◆ EXERCISE PROMPT: Gather, from the data below, each line in which the word "pencil" occurs.

== Segment start ==

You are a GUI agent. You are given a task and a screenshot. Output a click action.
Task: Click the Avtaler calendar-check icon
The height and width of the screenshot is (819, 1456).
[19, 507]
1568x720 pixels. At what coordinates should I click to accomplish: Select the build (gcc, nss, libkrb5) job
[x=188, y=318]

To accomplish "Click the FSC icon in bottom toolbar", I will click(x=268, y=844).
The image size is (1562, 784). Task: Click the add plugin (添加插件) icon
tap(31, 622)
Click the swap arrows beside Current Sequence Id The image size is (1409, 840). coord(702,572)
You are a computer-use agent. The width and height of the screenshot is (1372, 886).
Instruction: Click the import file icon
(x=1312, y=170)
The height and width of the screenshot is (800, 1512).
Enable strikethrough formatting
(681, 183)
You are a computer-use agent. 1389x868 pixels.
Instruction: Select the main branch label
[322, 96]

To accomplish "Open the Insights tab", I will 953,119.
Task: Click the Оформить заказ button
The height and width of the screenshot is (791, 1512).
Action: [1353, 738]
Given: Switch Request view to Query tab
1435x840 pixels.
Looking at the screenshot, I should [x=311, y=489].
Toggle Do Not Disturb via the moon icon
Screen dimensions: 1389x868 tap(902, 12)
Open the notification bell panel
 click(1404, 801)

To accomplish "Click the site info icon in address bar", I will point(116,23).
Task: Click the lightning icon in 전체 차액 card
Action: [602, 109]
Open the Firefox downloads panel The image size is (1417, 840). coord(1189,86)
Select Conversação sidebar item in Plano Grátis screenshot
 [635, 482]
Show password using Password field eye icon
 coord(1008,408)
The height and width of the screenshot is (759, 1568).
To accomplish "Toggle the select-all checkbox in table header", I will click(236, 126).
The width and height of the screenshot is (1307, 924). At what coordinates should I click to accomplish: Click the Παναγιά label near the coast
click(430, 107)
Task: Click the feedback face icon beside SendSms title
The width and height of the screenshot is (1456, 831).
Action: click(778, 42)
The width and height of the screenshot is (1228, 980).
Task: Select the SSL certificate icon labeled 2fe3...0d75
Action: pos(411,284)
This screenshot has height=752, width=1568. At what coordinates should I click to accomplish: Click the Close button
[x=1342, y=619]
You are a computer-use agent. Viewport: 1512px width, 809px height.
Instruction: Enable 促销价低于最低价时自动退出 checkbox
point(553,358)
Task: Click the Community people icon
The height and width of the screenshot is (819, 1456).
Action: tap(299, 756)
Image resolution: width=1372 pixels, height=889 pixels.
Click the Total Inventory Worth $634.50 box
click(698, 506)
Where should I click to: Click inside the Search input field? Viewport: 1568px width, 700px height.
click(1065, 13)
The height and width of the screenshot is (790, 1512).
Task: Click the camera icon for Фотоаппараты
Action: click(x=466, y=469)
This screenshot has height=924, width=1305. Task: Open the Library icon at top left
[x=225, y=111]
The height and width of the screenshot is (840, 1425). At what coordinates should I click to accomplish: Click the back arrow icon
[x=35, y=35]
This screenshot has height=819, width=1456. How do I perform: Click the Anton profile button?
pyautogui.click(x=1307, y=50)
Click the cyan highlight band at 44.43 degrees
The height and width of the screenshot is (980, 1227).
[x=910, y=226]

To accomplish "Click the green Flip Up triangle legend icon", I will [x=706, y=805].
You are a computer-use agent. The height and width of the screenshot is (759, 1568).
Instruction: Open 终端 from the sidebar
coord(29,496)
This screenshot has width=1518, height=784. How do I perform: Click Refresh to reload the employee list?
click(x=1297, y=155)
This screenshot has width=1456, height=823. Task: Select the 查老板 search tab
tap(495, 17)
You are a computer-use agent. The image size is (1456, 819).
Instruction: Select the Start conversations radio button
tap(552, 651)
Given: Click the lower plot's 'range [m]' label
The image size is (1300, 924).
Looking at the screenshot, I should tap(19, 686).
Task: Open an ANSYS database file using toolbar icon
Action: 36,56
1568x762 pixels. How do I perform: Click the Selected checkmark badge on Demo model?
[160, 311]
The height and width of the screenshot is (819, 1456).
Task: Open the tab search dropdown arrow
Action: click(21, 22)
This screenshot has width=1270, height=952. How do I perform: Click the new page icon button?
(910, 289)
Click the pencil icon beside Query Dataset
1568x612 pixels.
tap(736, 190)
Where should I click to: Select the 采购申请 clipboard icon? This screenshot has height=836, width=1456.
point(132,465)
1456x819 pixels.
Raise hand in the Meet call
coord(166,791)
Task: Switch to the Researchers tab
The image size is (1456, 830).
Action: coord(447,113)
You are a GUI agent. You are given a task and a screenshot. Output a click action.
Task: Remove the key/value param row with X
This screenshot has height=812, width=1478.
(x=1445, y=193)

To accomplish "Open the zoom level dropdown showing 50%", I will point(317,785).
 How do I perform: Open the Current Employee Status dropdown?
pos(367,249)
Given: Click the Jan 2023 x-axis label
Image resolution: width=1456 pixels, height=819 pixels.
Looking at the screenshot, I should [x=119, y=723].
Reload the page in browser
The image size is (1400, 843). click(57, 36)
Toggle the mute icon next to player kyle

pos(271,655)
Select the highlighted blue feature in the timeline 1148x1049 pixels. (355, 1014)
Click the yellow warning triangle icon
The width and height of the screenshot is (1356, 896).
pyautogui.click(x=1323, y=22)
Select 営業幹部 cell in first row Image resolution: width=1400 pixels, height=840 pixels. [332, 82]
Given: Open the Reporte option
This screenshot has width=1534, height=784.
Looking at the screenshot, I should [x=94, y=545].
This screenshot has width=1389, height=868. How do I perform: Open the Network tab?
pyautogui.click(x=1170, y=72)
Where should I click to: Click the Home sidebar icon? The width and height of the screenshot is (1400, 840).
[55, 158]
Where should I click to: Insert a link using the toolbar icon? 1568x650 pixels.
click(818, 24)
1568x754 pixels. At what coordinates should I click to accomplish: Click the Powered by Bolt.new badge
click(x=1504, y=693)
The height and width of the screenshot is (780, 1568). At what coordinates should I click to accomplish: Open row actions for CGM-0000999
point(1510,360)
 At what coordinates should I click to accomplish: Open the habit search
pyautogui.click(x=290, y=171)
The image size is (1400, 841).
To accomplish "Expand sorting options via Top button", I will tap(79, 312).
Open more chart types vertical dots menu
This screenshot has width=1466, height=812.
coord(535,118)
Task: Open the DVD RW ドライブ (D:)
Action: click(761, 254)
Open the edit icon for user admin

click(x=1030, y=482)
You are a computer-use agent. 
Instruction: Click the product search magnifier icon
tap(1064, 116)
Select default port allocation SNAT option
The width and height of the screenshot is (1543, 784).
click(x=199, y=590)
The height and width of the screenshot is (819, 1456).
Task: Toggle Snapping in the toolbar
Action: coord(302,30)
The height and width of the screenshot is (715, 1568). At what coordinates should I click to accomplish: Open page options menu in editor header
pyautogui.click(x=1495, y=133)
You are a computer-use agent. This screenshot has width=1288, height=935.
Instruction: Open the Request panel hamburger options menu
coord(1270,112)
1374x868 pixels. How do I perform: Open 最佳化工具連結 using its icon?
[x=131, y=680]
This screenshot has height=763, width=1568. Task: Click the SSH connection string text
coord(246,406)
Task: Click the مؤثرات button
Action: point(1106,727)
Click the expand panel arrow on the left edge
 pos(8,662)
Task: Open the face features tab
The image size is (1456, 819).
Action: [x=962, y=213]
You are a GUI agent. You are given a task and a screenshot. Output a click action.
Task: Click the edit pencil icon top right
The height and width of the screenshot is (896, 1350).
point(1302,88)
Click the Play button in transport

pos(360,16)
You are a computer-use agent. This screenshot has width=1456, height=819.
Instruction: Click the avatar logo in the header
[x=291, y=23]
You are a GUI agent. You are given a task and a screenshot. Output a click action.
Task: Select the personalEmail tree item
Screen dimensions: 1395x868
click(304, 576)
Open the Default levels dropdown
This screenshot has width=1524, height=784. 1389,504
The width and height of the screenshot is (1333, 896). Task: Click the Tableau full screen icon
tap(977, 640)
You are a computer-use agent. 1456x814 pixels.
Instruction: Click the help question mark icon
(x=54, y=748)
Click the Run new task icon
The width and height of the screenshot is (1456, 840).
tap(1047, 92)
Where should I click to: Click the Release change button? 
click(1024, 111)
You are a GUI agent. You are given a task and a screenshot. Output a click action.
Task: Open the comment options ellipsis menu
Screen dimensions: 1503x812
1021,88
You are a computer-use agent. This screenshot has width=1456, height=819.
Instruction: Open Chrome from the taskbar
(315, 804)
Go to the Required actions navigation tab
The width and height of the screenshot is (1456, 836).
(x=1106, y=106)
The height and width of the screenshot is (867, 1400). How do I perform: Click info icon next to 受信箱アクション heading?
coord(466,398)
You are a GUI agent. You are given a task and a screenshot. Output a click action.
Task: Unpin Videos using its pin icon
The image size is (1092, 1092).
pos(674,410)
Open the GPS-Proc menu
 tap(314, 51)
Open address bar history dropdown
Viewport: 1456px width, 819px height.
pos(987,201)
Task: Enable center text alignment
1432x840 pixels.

== Segment end ==

◆ ANSWER TO THIS PROBLEM:
Click the pencil icon beside Query Dataset
Task: Click the edit pencil icon top right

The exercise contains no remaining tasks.